The Gaudí Centre is a museum located in Reus, Catalonia, Spain. It is dedicated to Spanish architect Antoni Gaudí I Cornet.

The Gaudí Center officially opened in May 2007, located in the center of the city, Plaça del Mercadal. It is a three-storied building designed by architects Joan Sibina, Toshiake Tange and Gabriel Bosques, which consists of Gaudí's artworks and documenting processes with advanced audio and visual technology.

History
The center opened in May 2007 as a modern and interactive museum. It is located in Plaça del Mercadal, the center of the city, which is also on the market square in Reus that linked to Reus Town Council, Patronat de Turisme, and the Modernist buildings Casa Navàs and Casa Pinyol.
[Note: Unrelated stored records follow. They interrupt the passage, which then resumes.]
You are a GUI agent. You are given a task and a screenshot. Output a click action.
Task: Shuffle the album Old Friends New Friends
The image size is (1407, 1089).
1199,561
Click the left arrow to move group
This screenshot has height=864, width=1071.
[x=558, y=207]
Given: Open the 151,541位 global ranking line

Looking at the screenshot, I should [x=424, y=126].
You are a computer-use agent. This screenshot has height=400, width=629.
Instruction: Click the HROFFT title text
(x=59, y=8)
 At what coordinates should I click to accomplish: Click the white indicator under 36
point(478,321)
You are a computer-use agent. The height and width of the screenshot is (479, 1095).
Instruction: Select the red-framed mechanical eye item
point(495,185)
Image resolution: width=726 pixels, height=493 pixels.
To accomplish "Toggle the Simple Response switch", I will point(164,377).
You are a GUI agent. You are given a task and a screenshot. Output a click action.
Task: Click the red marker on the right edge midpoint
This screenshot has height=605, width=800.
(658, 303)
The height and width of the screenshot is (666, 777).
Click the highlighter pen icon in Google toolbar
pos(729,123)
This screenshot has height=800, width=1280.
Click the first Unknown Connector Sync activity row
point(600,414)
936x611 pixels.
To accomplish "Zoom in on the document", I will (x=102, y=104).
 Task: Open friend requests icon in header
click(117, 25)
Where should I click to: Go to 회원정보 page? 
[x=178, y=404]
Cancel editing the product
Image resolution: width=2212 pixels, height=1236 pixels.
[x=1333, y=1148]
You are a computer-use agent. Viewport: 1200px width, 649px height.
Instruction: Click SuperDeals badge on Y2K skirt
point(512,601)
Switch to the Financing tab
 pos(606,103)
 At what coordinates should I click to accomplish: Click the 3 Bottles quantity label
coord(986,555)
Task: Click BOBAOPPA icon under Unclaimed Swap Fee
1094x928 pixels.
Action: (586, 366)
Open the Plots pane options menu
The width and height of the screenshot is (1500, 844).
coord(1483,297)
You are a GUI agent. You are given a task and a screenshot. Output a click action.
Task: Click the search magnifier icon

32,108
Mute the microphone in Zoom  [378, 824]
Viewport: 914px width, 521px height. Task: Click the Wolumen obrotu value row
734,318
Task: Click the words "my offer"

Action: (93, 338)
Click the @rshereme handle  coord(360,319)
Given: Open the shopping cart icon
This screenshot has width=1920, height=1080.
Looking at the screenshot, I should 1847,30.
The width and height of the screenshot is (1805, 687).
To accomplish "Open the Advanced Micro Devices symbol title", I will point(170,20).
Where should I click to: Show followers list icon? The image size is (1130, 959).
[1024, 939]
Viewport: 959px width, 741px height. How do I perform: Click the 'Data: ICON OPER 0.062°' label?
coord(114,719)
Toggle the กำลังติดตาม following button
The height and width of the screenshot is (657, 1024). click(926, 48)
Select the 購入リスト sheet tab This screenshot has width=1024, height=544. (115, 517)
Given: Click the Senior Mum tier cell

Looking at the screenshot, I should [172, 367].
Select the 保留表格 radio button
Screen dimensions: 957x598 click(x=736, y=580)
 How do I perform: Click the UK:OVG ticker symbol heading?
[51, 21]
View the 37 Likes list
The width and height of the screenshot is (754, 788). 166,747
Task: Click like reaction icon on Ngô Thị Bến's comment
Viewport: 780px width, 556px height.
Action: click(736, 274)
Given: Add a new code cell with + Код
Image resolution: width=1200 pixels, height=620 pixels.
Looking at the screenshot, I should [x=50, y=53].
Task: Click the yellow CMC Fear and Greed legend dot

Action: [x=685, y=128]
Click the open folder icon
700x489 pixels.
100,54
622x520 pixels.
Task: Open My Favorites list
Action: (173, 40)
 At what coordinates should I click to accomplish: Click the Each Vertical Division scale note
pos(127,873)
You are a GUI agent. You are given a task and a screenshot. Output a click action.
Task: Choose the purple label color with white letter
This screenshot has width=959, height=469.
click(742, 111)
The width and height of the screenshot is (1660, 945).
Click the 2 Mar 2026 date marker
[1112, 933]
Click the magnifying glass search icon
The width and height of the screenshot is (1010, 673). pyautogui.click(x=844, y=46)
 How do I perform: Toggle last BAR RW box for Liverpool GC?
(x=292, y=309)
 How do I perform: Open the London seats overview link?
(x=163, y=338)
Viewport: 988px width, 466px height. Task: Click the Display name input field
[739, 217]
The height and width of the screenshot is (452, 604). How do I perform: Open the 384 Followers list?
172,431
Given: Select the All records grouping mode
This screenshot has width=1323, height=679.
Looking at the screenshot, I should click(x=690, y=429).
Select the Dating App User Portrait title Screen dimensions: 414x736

The locals have known the center as "Gaudí Casket", which is dedicated to Antonio Gaudí, "the city's beloved son". The interpretation center exhibits works related to his life and a few surviving handwritten notebooks, including the original copy with English translations and duplication of his models, major works, and studio.

Architecture and design
The museum is a three-story building that has 1,200 m2 exhibition space throughout the three floors. It is also known as the entry doors to the city.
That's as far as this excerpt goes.